• **What you should do**: From the entries below, copy out all lines holding "agent".

Data records below:

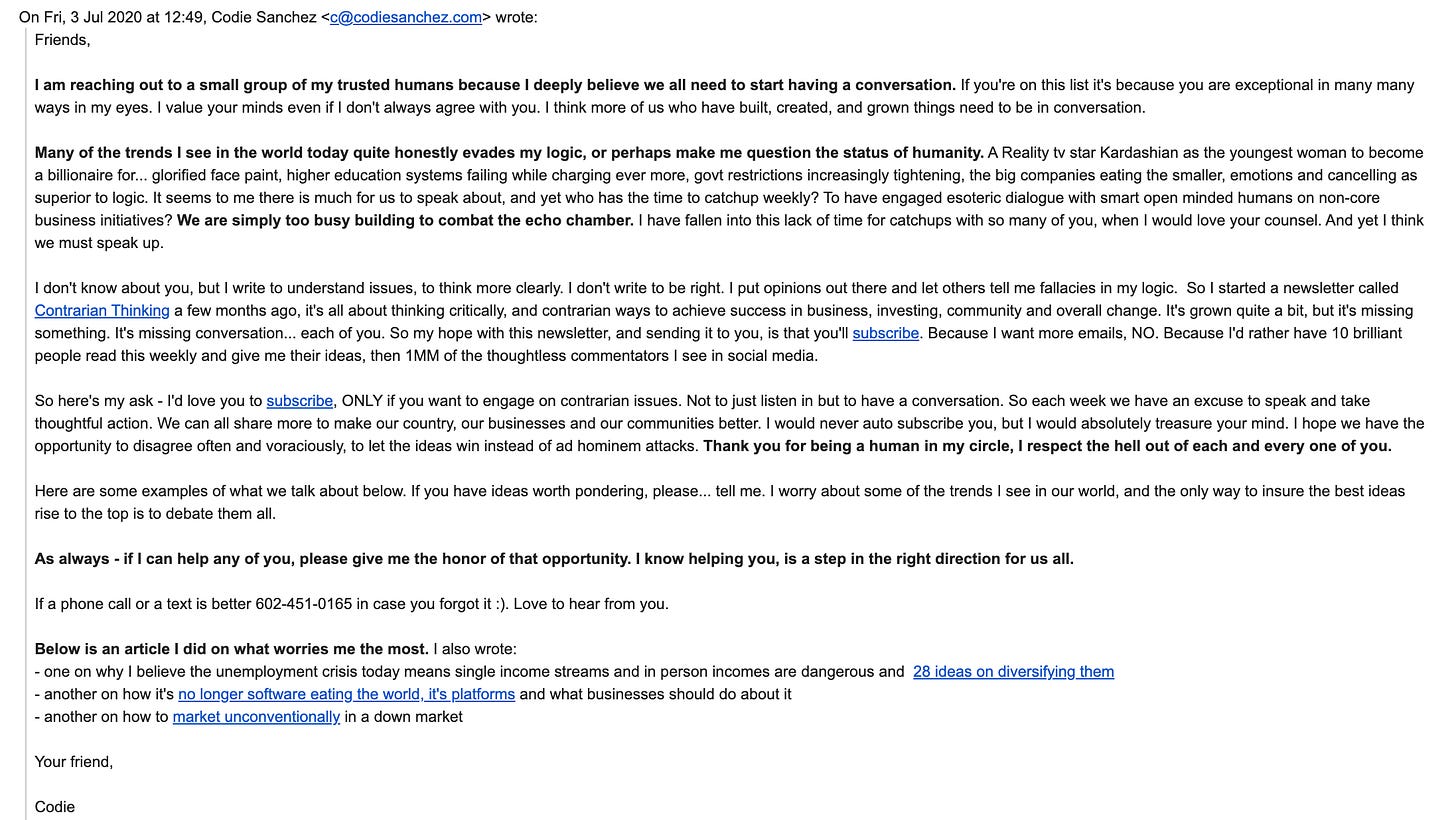Click bold sentence "Many of the trends I see"
The height and width of the screenshot is (820, 1456).
pos(300,152)
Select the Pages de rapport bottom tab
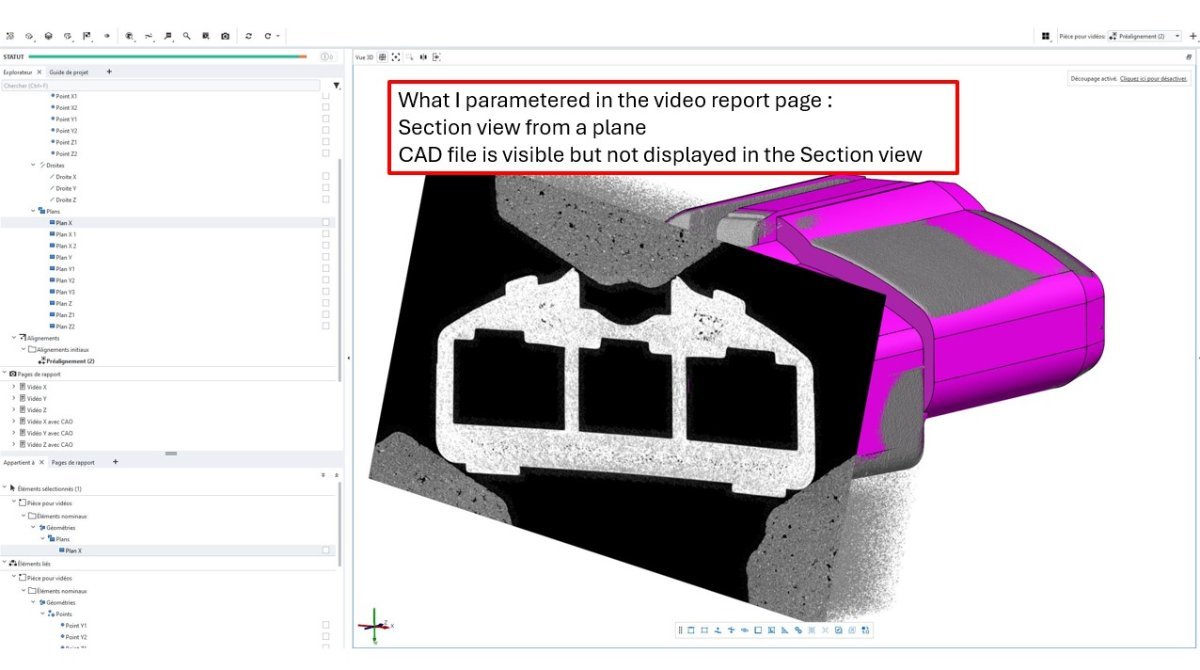Screen dimensions: 1200x670 coord(73,462)
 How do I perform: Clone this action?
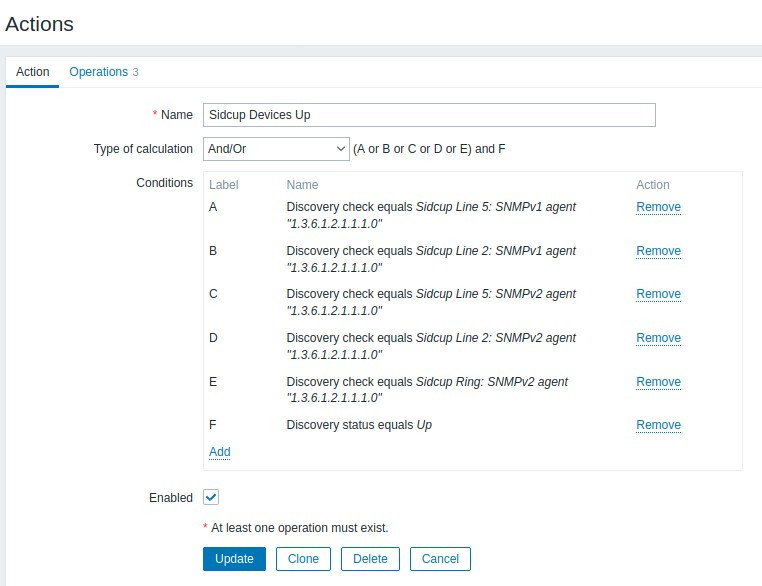pyautogui.click(x=303, y=559)
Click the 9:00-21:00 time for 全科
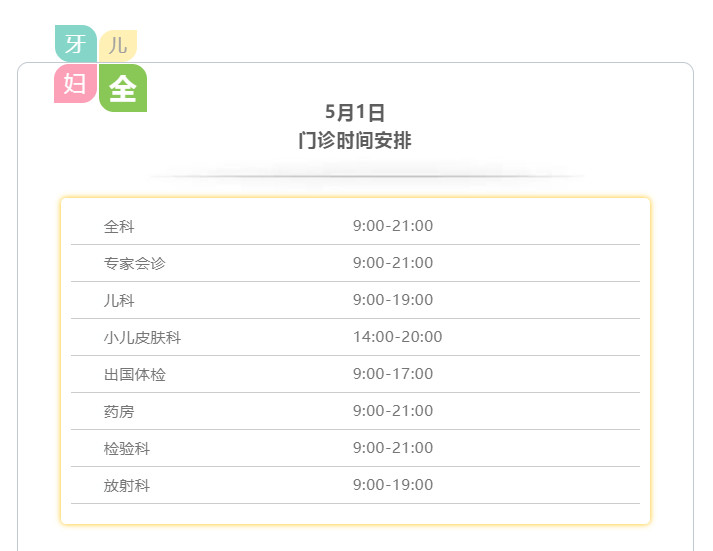The width and height of the screenshot is (713, 551). coord(393,225)
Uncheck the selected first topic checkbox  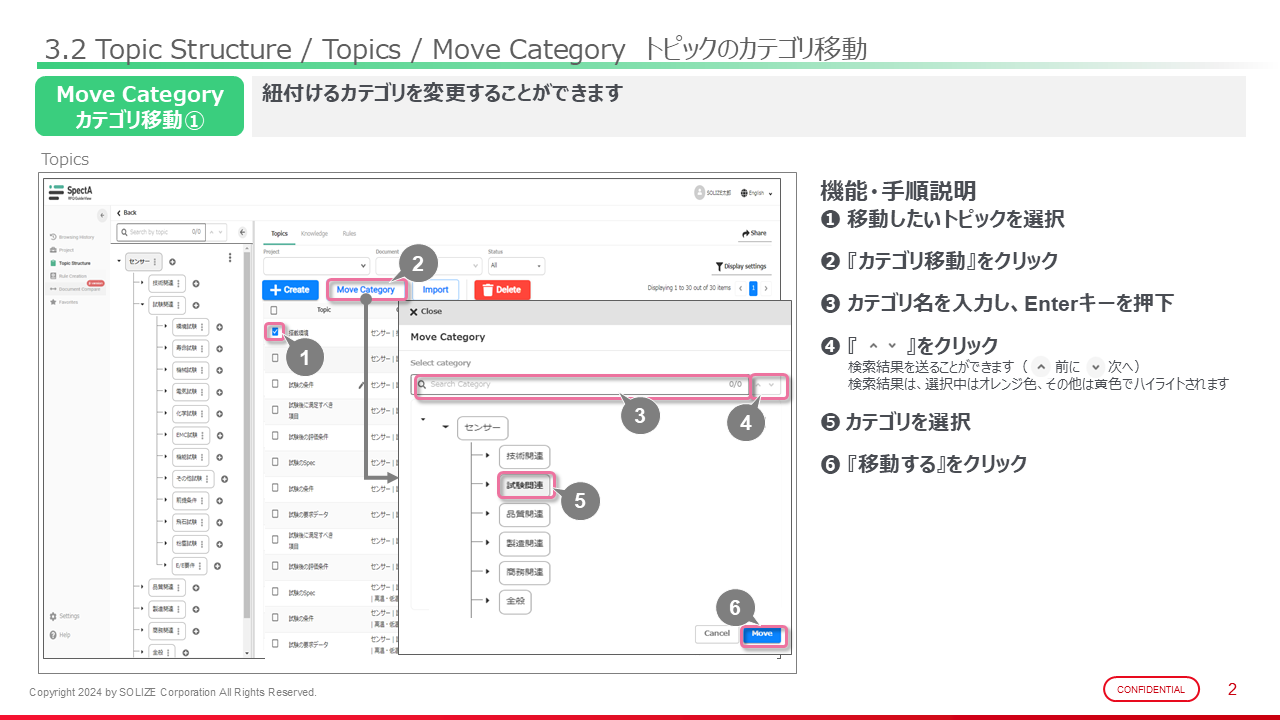pos(275,332)
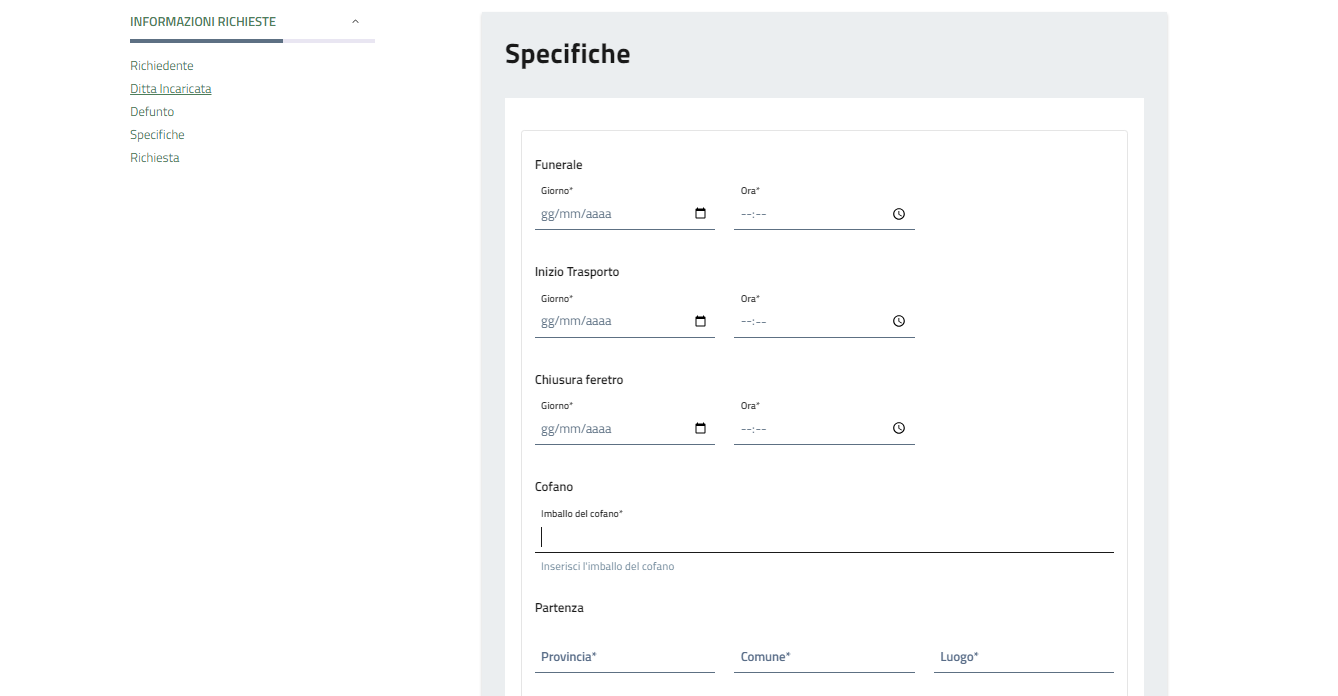Viewport: 1338px width, 696px height.
Task: Open the Chiusura feretro calendar picker icon
Action: 700,429
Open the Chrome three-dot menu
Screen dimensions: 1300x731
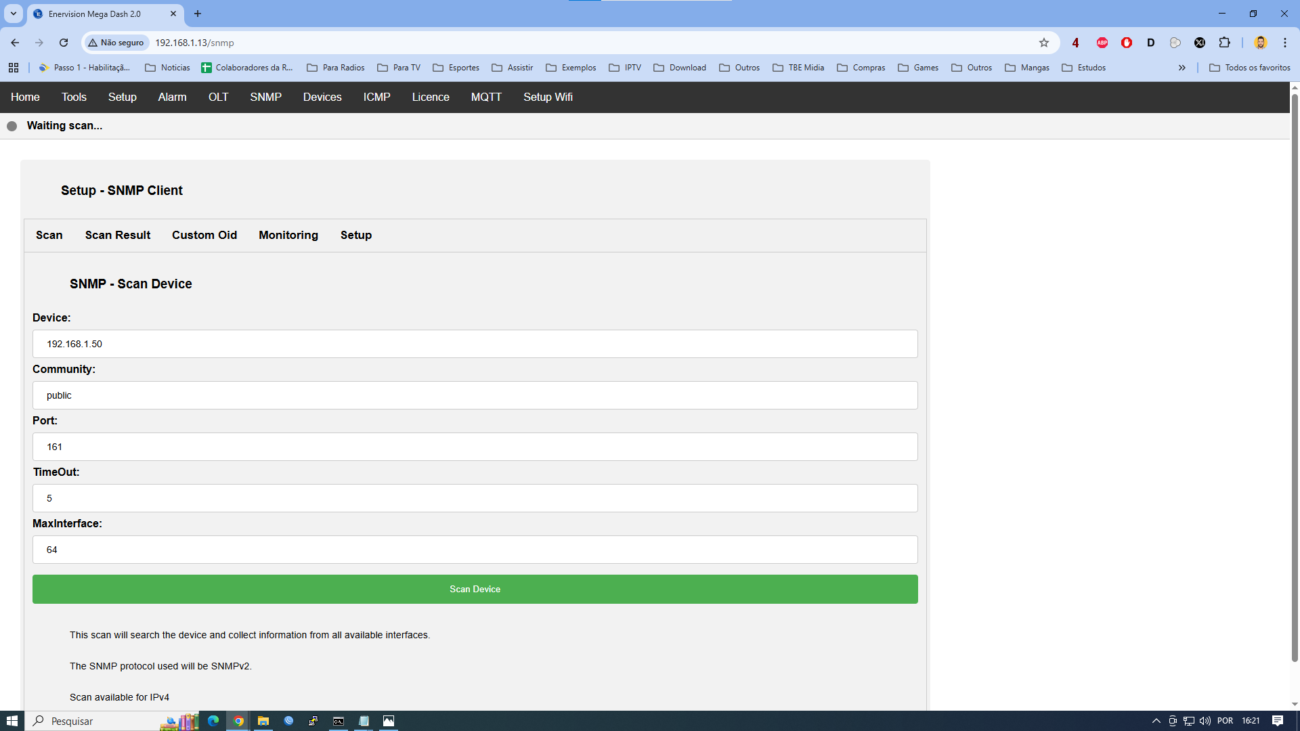(x=1285, y=43)
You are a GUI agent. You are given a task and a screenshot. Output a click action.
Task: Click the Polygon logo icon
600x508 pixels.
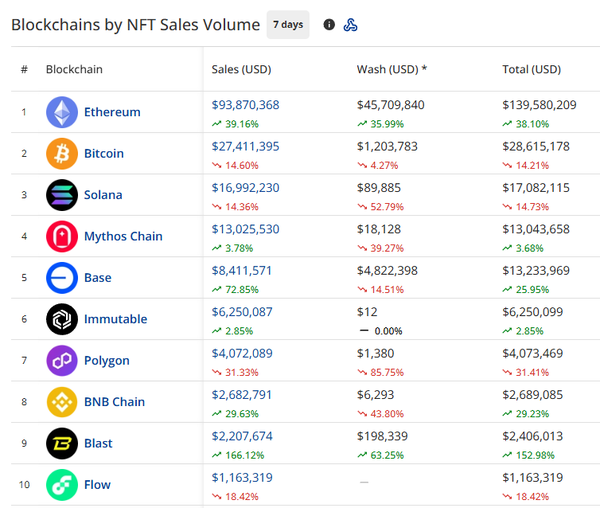click(x=62, y=360)
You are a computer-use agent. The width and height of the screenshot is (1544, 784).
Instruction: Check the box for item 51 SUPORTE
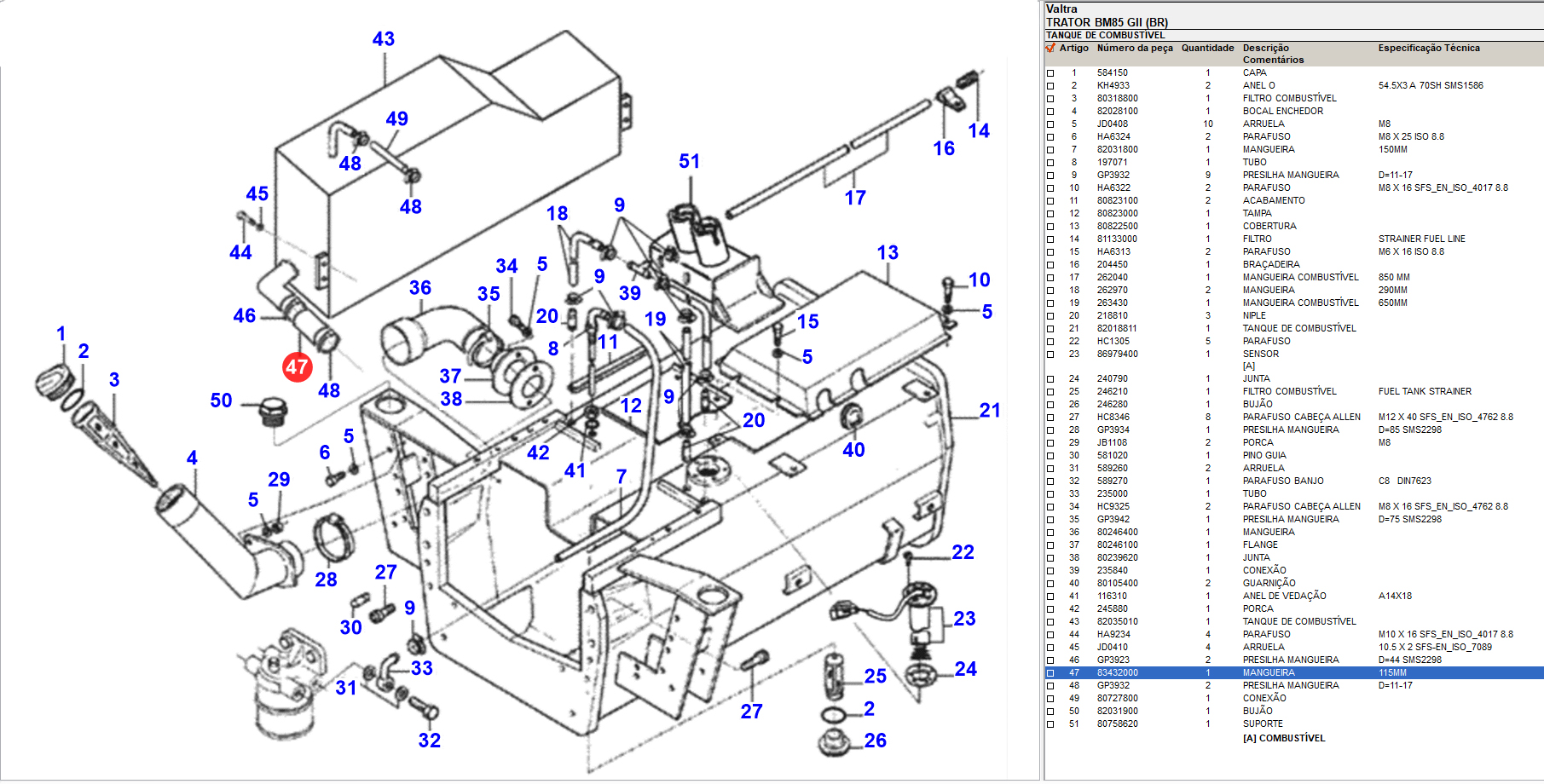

End of Data records.

• **Result of this exercise**:
You are a GUI agent. You are given a task and a screenshot. Output a click action.
You are a computer-use agent. The width and height of the screenshot is (1544, 784).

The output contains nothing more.